▶ Your objective:
Search the entries below for "Management" and copy each matching line.

▶ Records shown:
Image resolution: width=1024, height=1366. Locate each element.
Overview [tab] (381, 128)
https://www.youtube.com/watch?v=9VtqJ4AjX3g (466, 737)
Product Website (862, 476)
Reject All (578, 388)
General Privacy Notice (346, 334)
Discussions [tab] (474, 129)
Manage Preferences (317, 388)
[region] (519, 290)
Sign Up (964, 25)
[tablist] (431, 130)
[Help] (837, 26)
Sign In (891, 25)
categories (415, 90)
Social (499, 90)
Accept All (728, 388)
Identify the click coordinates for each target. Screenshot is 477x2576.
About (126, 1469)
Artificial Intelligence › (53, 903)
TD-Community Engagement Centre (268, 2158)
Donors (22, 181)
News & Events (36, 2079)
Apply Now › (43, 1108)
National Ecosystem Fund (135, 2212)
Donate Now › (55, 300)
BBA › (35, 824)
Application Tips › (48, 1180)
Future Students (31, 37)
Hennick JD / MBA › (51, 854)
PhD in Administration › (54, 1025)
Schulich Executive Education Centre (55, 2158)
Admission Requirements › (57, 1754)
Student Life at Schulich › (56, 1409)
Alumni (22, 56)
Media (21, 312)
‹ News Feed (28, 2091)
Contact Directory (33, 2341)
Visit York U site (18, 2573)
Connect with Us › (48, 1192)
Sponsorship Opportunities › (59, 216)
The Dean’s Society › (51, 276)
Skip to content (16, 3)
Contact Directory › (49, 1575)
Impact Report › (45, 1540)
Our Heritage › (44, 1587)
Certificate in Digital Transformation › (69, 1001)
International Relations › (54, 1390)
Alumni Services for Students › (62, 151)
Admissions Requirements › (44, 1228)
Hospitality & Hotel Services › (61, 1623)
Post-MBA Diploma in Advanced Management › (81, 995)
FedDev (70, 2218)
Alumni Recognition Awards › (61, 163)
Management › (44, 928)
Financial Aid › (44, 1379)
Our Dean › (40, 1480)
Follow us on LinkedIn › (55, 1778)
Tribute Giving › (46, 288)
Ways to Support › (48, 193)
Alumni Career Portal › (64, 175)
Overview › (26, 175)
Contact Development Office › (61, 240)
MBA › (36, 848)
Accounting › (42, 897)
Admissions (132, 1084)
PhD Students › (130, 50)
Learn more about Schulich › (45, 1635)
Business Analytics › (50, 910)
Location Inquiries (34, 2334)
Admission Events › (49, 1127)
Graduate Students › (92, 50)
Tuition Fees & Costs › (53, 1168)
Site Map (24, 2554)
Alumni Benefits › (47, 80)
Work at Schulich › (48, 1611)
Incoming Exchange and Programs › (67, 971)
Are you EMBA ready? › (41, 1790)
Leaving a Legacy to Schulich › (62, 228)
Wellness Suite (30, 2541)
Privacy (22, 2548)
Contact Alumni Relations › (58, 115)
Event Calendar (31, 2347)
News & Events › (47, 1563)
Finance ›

▶ Output of the task:
Post-MBA Diploma in Advanced Management › (81, 995)
Management › (44, 928)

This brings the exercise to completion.